Ação do grupo Enel contra diretor da Aneel é encaminhada à Justiça Federal

Tribunal do DF entendeu que eventual responsabilidade sobre danos alegados cabe à autarquia, e não ao diretor individualmente.

Publicado em 04/05/2026 às 12:28
Enel ANSA

O Tribunal de Justiça do Distrito Federal e dos Territórios (TJDFT) declinou a competência para julgar uma ação movida pelo Grupo Enel contra o diretor da Agência Nacional de Energia Elétrica (Aneel), Fernando Mosna, por supostos danos morais e materiais.

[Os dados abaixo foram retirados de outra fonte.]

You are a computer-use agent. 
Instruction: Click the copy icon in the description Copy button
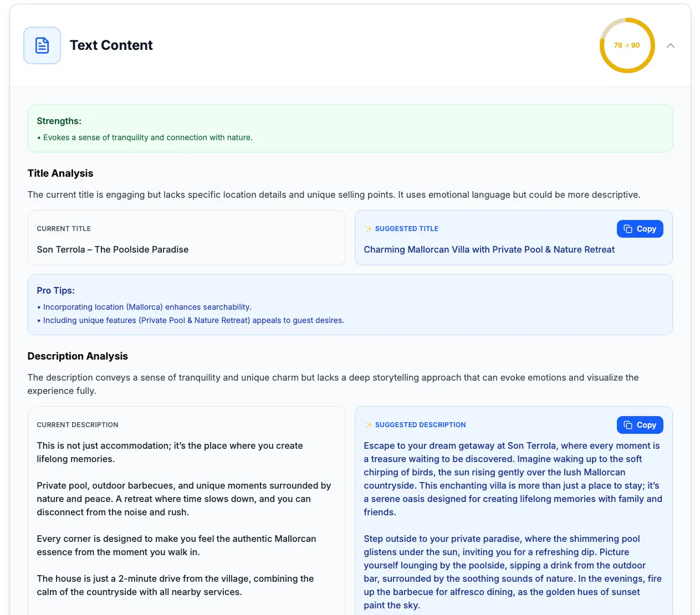627,424
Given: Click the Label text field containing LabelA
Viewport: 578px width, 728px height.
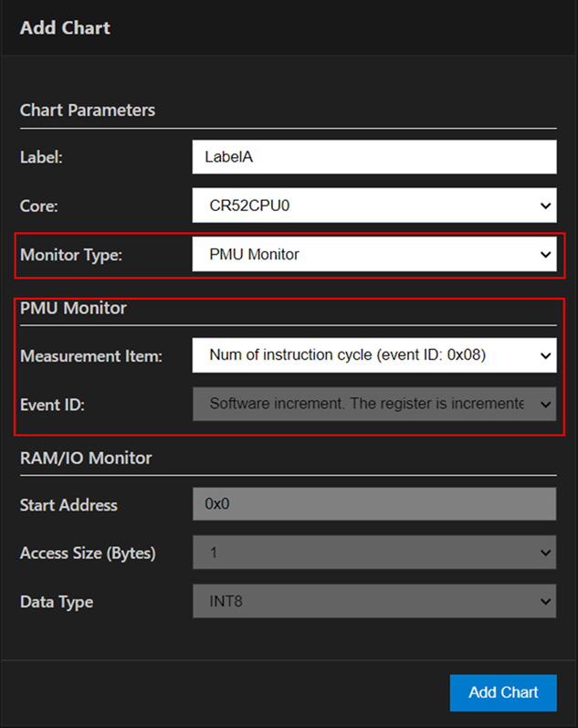Looking at the screenshot, I should (x=373, y=156).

A decisão, assinada pelo juiz Leandro de Figueiredo na última quinta-feira, determinou o envio do processo à Justiça Federal.

Na ação, a Enel alegou que Mosna teria “extrapolado suas funções” ao expedir, no ano passado, um ofício que divulgava dados considerados sigilosos do “Plano de Recuperação” da transação. Segundo o grupo, a atitude configurou “pré-julgamento” e teria causado graves danos à imagem das empresas, além de prejuízos materiais.

Em sua defesa, o diretor da Aneel argumentou que agiu no exercício regular da fiscalização regulatória, não tendo sigilo legal nem ato ilícito. Ele também destacou a “evidente multicausalidade dos danos alegados”, em referência aos reiterados apagões na área de concessão, conforme registrado na decisão do TJDFT.

A Enel pediu indenização de R$ 607 mil. No entanto, o juiz estadual atualmente que Mosna, como pessoa física, "é parte ilegítima para figurar isoladamente no polo passivo" da ação. Assim, eventualmente irregularidades foram atribuídas à Aneel/União, caracterizando responsabilidade estatal.

“A tentativa de contornar é precedente vinculante, rotulando o ato como pessoal, de supetão ou deliberado, não tem o condição de evitar a natureza institucional da conduta”, afirmou o juiz Leandro de Figueiredo. A decisão se baseia em artigo constitucional que determina a competência da Justiça Federal para julgar e julgar causas que envolvam a União, autarquias ou empresas públicas federais.